YOUR GOAL: Below are several records. Retype exactly those lines running from the one with "How do I perform: Collapse the Purpose/Usage" through the one with "You are a computer-use agent. Viewport: 1920px", end lines included, and no others.

Collected data
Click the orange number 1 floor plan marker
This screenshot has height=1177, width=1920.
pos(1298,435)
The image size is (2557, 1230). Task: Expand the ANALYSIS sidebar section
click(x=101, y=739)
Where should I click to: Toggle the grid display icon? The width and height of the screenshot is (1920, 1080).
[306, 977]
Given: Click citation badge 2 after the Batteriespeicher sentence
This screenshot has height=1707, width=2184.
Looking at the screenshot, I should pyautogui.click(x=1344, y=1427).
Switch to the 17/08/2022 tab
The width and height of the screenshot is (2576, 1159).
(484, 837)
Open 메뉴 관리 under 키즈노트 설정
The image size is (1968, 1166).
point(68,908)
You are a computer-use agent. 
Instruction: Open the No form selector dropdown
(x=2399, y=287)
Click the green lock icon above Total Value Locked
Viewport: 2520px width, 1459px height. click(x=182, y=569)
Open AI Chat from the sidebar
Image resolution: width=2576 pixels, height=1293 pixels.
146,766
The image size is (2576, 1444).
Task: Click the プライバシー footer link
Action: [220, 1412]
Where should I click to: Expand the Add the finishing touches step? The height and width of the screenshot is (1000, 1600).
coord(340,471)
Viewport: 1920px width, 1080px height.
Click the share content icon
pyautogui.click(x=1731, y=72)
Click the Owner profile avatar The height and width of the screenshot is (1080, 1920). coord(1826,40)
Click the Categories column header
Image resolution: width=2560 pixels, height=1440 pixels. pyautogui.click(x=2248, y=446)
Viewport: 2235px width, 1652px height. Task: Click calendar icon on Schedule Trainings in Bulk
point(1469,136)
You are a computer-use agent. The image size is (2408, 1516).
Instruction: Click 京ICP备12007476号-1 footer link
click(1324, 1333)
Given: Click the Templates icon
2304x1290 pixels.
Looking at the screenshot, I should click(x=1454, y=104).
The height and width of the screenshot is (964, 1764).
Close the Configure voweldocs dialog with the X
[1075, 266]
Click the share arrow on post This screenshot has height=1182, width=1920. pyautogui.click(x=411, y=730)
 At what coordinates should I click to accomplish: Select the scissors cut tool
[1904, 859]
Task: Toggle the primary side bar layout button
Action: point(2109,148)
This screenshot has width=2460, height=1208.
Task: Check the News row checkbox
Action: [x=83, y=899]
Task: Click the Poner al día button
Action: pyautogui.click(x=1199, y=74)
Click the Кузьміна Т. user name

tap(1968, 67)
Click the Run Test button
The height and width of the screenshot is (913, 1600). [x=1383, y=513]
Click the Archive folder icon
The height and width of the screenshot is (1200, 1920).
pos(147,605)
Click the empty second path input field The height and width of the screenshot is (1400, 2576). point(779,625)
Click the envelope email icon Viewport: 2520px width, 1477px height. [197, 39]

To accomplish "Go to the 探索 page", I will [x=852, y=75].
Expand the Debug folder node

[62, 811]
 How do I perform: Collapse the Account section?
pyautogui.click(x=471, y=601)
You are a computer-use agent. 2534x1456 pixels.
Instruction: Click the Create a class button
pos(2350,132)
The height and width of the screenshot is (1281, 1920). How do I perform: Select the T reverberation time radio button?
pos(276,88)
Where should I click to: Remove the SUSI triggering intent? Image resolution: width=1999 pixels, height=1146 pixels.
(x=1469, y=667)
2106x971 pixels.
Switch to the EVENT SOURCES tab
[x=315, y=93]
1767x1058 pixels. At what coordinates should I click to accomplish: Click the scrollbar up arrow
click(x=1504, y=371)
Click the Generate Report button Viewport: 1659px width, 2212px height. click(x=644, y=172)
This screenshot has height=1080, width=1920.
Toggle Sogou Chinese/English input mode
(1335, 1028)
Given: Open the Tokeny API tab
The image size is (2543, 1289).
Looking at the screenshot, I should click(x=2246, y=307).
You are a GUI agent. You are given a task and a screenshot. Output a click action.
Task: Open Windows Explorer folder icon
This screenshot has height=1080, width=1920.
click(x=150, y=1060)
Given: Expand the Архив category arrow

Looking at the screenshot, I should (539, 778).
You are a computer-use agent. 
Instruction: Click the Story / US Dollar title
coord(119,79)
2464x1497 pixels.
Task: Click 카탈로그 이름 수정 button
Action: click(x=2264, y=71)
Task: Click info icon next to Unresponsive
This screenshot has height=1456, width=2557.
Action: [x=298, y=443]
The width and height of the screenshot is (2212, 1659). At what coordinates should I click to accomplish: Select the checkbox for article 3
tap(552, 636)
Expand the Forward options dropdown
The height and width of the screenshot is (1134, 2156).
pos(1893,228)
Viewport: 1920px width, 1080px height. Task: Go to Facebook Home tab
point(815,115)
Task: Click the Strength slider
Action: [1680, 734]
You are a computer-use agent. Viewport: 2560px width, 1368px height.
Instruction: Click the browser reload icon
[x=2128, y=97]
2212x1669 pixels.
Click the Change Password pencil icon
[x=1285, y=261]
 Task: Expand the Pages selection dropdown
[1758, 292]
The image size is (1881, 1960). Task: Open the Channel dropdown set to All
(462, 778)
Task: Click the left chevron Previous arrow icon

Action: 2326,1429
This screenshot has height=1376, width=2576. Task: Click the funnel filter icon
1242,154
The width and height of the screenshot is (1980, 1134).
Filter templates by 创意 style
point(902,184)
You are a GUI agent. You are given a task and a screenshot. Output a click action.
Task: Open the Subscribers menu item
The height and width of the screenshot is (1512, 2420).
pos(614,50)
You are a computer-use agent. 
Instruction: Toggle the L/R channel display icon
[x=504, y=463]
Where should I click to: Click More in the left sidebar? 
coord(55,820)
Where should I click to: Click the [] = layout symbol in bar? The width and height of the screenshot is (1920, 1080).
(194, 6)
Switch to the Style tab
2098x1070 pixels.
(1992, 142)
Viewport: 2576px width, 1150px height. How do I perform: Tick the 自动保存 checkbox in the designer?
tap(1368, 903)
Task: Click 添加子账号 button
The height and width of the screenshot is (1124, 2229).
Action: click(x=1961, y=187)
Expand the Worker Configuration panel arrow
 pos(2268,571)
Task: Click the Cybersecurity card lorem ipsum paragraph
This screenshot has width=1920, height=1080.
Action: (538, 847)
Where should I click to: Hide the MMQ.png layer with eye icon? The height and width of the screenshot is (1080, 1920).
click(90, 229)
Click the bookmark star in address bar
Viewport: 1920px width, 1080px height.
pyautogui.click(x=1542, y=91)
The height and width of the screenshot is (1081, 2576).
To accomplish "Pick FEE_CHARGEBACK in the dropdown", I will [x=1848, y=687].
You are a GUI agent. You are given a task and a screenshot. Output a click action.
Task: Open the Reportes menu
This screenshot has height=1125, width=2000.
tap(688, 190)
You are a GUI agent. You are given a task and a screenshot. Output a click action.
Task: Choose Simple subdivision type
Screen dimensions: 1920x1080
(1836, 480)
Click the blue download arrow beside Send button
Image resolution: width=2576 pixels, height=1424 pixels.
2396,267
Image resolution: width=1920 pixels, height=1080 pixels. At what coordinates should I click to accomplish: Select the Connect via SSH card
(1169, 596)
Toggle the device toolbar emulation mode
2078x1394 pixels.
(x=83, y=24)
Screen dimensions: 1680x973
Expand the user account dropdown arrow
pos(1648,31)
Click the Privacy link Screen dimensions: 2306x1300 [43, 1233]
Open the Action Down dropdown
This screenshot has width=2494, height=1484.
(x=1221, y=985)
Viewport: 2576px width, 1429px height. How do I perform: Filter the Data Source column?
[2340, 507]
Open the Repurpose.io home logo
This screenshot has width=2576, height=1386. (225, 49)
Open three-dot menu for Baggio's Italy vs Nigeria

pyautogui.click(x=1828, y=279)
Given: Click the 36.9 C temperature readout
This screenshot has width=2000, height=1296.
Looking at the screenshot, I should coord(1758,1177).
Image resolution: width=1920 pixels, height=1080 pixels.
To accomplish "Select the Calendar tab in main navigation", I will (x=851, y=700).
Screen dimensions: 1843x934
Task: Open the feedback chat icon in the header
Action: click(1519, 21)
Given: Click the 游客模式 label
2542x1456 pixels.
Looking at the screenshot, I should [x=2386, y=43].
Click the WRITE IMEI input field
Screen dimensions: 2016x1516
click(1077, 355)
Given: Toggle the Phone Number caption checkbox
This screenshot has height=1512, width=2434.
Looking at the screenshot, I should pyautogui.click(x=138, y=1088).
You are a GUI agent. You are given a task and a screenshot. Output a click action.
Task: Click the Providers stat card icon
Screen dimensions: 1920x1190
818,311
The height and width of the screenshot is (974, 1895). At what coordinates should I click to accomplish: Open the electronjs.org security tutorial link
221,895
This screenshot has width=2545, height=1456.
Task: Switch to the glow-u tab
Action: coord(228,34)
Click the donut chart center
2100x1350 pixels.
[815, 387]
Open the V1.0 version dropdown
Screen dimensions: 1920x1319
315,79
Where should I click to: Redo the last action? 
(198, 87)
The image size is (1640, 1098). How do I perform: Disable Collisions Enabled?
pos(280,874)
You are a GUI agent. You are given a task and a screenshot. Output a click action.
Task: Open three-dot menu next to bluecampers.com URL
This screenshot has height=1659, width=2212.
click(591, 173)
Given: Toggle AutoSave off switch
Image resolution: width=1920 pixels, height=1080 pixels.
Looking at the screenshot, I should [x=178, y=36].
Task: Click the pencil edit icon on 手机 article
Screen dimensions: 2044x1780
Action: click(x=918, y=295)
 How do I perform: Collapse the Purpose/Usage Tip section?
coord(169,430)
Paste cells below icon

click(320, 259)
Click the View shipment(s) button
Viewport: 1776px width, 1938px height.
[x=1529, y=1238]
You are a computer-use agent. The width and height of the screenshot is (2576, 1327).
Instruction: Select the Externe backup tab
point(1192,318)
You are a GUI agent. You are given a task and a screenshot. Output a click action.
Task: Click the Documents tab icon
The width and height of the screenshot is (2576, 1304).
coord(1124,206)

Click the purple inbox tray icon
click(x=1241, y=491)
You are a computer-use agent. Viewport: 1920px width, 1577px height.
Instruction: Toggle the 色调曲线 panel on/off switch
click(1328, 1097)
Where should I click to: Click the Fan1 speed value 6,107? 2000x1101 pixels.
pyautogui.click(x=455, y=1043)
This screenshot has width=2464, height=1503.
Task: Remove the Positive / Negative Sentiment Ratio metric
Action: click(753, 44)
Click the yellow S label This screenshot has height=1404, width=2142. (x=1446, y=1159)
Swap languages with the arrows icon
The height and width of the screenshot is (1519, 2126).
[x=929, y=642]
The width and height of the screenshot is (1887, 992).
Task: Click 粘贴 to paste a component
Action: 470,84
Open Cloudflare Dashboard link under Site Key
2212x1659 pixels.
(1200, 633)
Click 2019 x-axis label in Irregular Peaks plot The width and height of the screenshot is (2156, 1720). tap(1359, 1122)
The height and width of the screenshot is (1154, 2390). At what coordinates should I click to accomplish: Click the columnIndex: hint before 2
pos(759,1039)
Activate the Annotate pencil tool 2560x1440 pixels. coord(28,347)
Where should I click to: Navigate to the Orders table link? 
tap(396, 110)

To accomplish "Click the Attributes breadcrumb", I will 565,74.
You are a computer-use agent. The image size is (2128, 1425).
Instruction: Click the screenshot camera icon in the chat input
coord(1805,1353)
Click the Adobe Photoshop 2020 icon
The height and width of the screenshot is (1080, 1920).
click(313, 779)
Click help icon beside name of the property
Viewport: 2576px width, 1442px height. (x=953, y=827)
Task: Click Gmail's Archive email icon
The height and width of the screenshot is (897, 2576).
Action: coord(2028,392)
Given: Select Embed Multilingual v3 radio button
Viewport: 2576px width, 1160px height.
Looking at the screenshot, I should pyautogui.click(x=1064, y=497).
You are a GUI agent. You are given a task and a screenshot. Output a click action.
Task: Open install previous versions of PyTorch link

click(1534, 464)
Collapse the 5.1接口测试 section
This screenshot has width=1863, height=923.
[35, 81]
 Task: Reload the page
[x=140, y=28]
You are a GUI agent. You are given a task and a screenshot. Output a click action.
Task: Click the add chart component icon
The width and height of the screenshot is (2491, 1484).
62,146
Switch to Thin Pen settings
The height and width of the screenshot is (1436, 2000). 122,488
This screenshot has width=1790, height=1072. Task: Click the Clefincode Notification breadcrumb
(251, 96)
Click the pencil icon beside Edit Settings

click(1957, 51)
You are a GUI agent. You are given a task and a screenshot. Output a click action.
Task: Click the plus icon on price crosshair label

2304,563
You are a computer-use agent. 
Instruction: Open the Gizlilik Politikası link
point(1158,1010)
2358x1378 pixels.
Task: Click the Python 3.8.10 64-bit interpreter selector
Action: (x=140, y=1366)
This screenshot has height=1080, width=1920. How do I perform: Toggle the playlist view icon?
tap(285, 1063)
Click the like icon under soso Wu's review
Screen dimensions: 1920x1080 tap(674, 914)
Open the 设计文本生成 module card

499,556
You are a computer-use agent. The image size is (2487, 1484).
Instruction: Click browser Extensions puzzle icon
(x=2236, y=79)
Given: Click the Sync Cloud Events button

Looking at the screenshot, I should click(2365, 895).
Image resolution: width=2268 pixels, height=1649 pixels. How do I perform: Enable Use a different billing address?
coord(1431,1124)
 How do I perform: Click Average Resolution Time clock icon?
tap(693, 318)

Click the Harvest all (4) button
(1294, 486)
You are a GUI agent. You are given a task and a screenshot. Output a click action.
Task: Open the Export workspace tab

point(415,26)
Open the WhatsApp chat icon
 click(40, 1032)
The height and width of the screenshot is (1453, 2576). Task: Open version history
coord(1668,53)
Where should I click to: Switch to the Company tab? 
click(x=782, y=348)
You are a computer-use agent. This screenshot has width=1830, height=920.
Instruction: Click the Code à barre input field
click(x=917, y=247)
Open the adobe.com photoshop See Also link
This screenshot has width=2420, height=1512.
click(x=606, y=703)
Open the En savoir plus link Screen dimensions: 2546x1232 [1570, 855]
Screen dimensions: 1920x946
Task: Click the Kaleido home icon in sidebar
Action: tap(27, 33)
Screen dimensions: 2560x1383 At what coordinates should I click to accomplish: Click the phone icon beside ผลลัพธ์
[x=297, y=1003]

YOUR SOLUTION:
 How do I perform: Collapse the Purpose/Usage Tip section?
coord(169,430)
Paste cells below icon

click(320, 259)
Click the View shipment(s) button
Viewport: 1776px width, 1938px height.
[x=1529, y=1238]
You are a computer-use agent. The width and height of the screenshot is (2576, 1327).
Instruction: Select the Externe backup tab
point(1192,318)
You are a GUI agent. You are given a task and a screenshot. Output a click action.
Task: Click the Documents tab icon
The width and height of the screenshot is (2576, 1304).
coord(1124,206)

Click the purple inbox tray icon
click(x=1241, y=491)
You are a computer-use agent. Viewport: 1920px width, 1577px height.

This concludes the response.